Esse aperto de fiscalização e mesmo um maior rigor no combate à sonegação, são fatos positivos e devem ser incentivados pelas pessoas de bem, como adiante demonstramos.

Nossa carga tributária já está se aproximando do limite do insuportável, quase a 40% do IPI, e isso prejudica nossa economia. No entanto, o país necessita de recursos para os investimentos necessários com saúde, educação, infraestrutura etc.

Reduzir despesas de custeio (funcionários, por exemplo) seria muito bom, mas é difícil, não só em face de problemas legais, mas principalmente diante das características do país. Se queremos uma democracia que funcione, temos que arcar com seu custo. Dizem que isso custa muito, mas sua falta custa muito mais. Ninguém pode avaliar corretamente o prejuízo que já sofremos quando nossas instituições democráticas não estavam funcionando. 

Este é um país onde há muito  que fazer, além de consertar o que foi mal feito e terminar o que ainda está inacabado. Para isso precisamos de recursos financeiros. Se não é possível aumentar os impostos, mas ao contrário precisamos reduzi-los, não podemos permitir sonegação e devemos punir a corrupção.

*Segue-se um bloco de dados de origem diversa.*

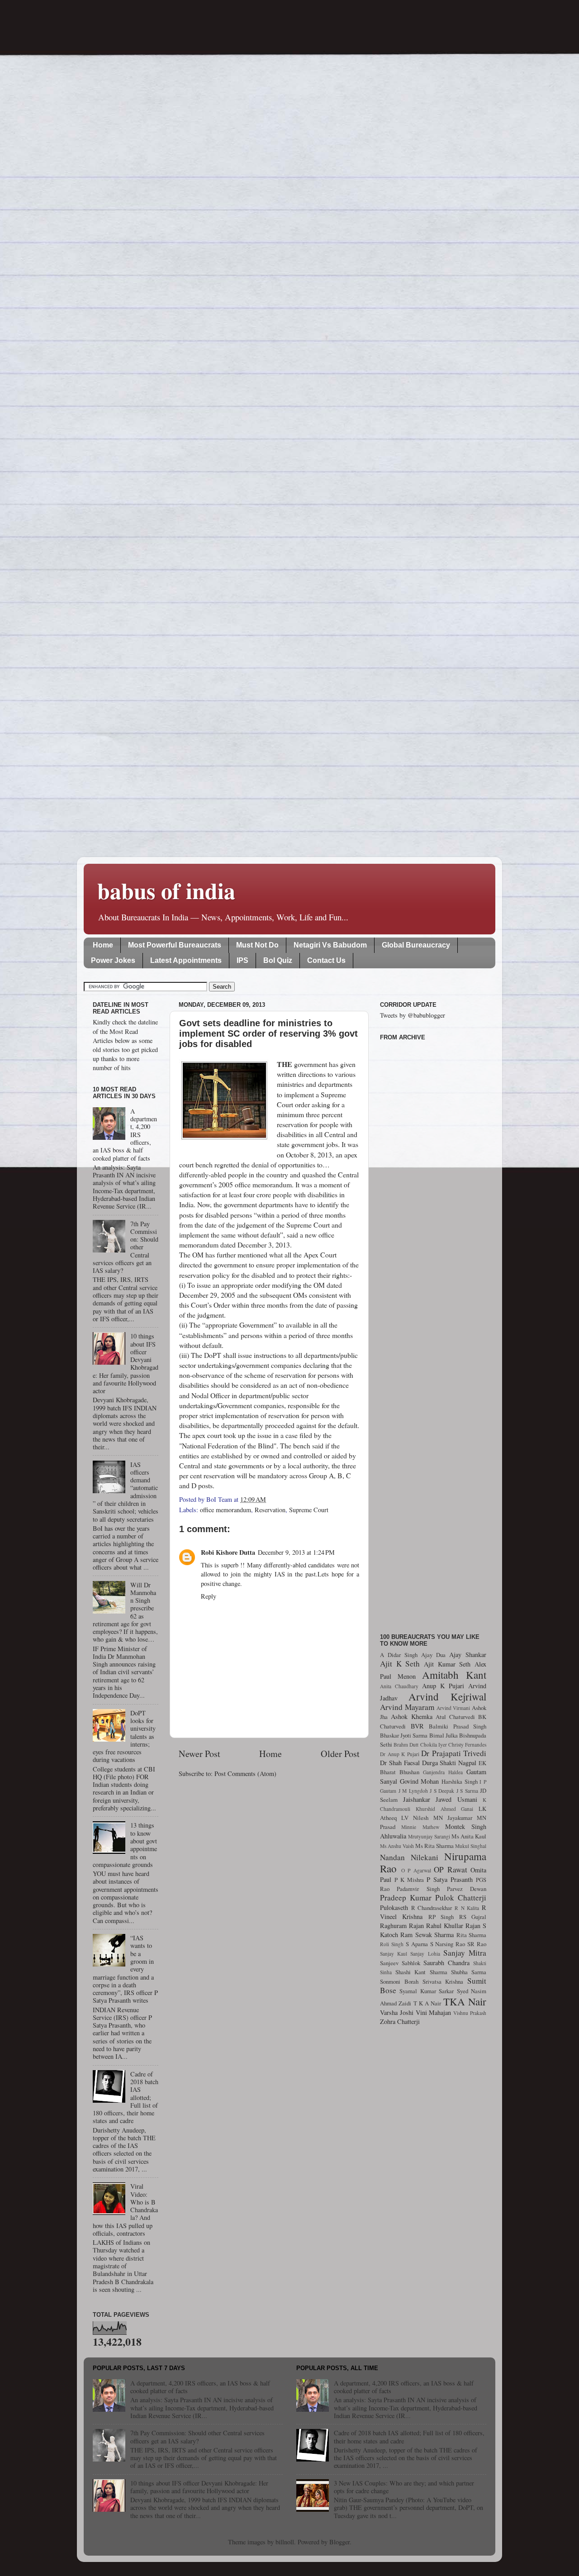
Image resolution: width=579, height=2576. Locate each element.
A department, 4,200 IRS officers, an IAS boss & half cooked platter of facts (200, 2387)
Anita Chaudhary (399, 1686)
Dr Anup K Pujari (399, 1754)
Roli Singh (391, 1944)
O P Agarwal (416, 1870)
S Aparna (417, 1944)
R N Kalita (467, 1908)
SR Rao (476, 1944)
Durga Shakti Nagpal (449, 1762)
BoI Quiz (277, 960)
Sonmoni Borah (399, 1981)
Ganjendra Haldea (443, 1772)
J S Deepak (442, 1790)
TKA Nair (464, 2001)
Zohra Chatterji (400, 2021)
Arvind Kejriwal (447, 1696)
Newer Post (199, 1753)
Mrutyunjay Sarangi (429, 1836)
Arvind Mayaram (407, 1707)
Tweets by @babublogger (412, 1015)
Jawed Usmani (456, 1799)
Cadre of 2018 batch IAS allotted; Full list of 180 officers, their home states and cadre (409, 2436)
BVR (417, 1726)
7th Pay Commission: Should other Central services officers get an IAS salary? (197, 2436)
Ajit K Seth (400, 1663)
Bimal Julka (443, 1735)
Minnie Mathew (420, 1827)
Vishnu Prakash (469, 2012)
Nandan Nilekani (409, 1857)
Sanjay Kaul (393, 1953)
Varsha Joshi (396, 2012)
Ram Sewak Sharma (427, 1934)
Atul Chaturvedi (455, 1717)
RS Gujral (472, 1917)
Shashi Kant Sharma (421, 1972)
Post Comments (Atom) (245, 1773)
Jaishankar (416, 1799)
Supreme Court (308, 1509)
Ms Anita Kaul (468, 1836)
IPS (242, 960)
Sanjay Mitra (464, 1952)
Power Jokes (113, 960)
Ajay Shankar (467, 1654)
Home (103, 945)
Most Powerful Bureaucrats (174, 945)
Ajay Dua (433, 1655)
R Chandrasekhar (431, 1908)
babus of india (166, 890)
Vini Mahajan (433, 2012)
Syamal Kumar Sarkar (426, 1991)
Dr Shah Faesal (400, 1762)
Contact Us (326, 960)
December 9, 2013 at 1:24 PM (296, 1552)
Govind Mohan (419, 1781)
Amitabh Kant (454, 1674)
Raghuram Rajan (402, 1925)
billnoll (284, 2542)
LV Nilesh (414, 1818)
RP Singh (441, 1917)
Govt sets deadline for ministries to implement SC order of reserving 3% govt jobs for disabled (268, 1033)
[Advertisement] (433, 1331)
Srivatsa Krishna (443, 1981)
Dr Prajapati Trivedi (453, 1753)
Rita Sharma (471, 1935)
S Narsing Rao (447, 1944)
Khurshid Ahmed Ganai (445, 1808)
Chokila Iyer (433, 1744)
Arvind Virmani (453, 1708)
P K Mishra (409, 1880)
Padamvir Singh (418, 1889)
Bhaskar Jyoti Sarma (403, 1735)
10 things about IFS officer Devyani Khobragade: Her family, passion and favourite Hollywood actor (199, 2487)
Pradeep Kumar (406, 1897)
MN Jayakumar (452, 1818)
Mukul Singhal (470, 1846)
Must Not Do (257, 945)
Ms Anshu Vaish (397, 1846)
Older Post (340, 1753)
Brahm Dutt (406, 1744)
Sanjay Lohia (425, 1953)
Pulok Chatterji (460, 1897)
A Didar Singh (399, 1655)
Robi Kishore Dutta (228, 1552)
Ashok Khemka (411, 1716)
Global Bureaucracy (416, 945)
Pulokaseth (394, 1907)
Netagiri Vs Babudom (330, 945)
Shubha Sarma (468, 1972)
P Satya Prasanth (450, 1879)
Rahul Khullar (444, 1925)
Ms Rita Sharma (434, 1846)
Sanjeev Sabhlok (400, 1963)
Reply (208, 1596)
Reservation (270, 1509)
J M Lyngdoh (413, 1790)
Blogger (339, 2542)
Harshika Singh (459, 1781)
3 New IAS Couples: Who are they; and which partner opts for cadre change (404, 2487)
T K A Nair (427, 2003)
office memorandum (225, 1509)
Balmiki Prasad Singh (457, 1726)
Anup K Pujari (443, 1685)
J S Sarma (467, 1790)
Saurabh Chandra (446, 1962)
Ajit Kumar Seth (447, 1664)
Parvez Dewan (466, 1889)
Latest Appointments (186, 960)
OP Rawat (450, 1869)
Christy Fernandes (467, 1744)
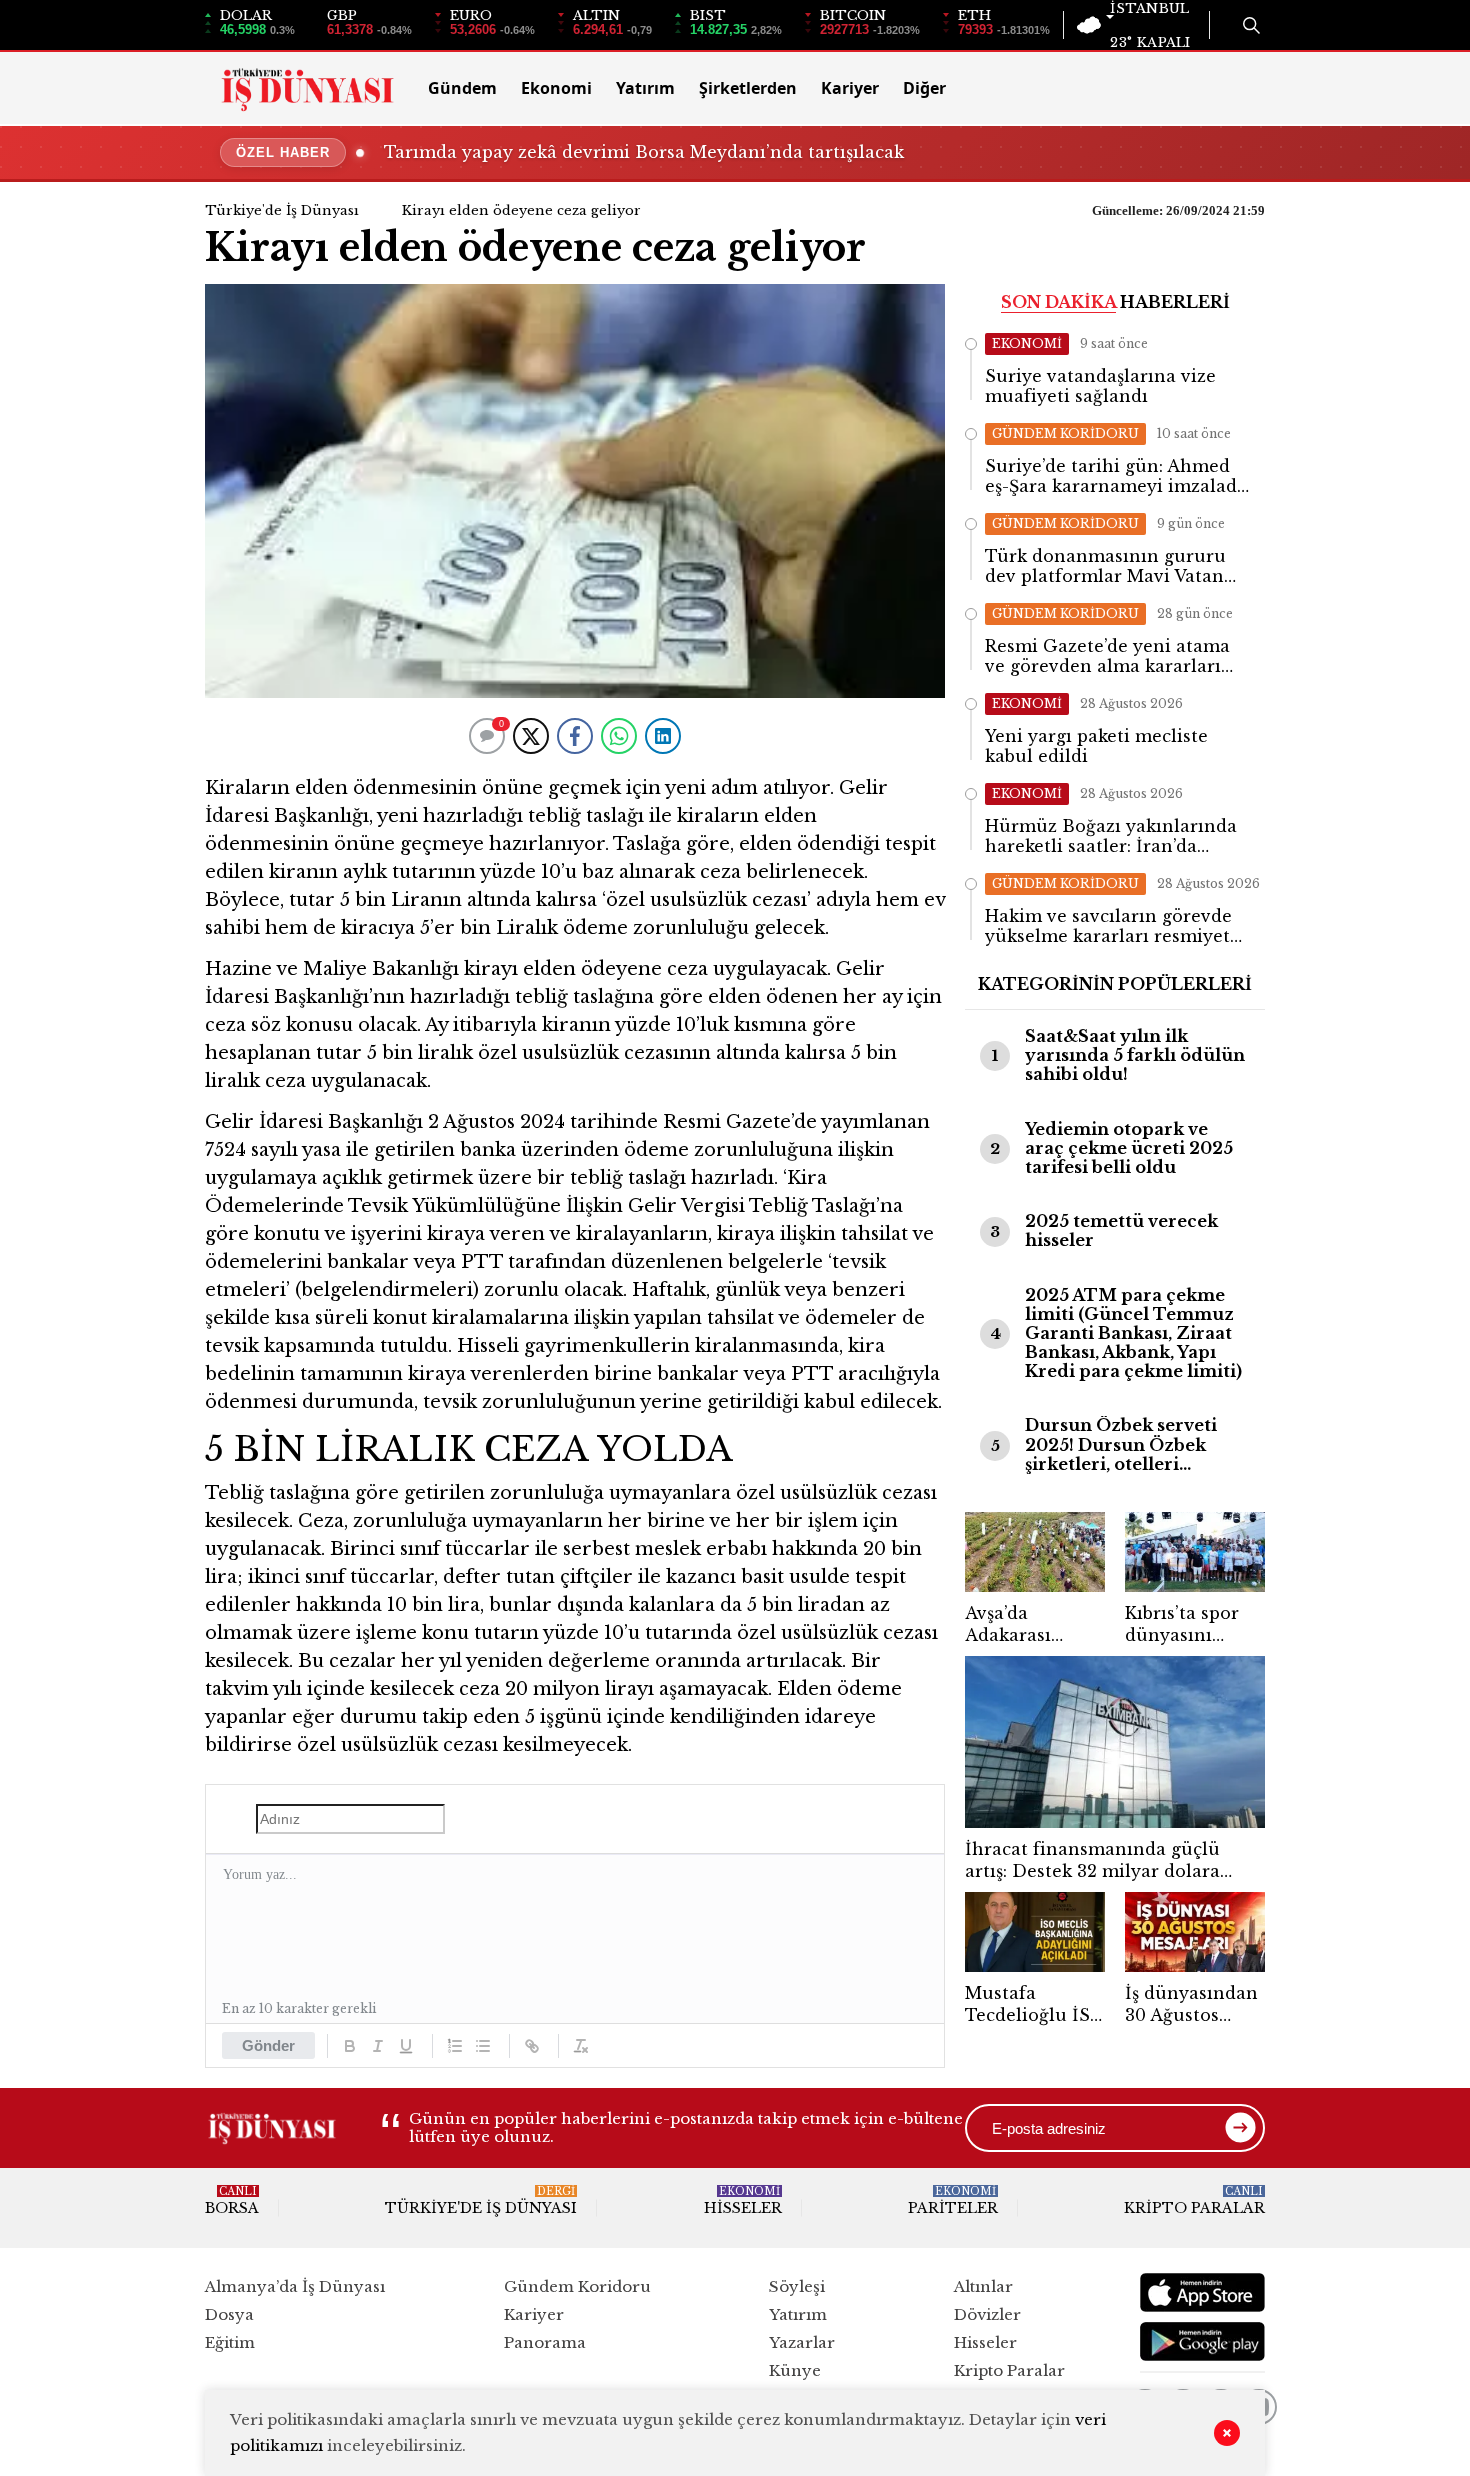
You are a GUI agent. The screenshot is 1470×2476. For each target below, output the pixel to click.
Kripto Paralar (1194, 2201)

Aliás, quando se fala em punir corrupção, não basta demitir ou mesmo prender o corrupto, mas também é indispensável recuperar aquilo que foi desviado do patrimônio público. Quem roubou tem que devolver.

Tem mais: devemos reconhecer que a complexidade de nosso sistema tributário permite, favorece e estimula discussões intermináveis sobre sua legitimidade, forma de recolhimento, alcance etc. Para acabar com tais dificuldades, temos que torna-lo menos complexo.

Temos hoje dois impostos de valor agregado sobre o consumo, o que é inviável numa economia sadia.

O IPI foi implantado em 1967 (com a EC 18/65) para substituir o antigo Imposto sobre o Consumo, trazendo como novidade o princípio da não cumulatividade, que garantia créditos nas entradas dos produtos e matérias primas que integravam o processo industrial. Suas alíquotas variam conforme a essencialidade dos produtos.

O então ICM, também criado pela EC 18 e em vigor a partir de 1967, tinha alíquotas fixas, que não variavam a não ser em relação ao destino das mercadorias (para operações internas ou interestaduais) e com a CF de 1988 passou a denominar-se ICMS, incorporando alguns serviços não alcançados pelo ISS, como os de transporte, telecomunicações e eletricidade. Com isso, suas alíquotas chegaram a até 25% (que no caso da eletricidade chega a 33% por causa da formula de cálculo), tornando-se o imposto de maior arrecadação do país, de competência dos estados e de cuja receita os municípios recebem 25%.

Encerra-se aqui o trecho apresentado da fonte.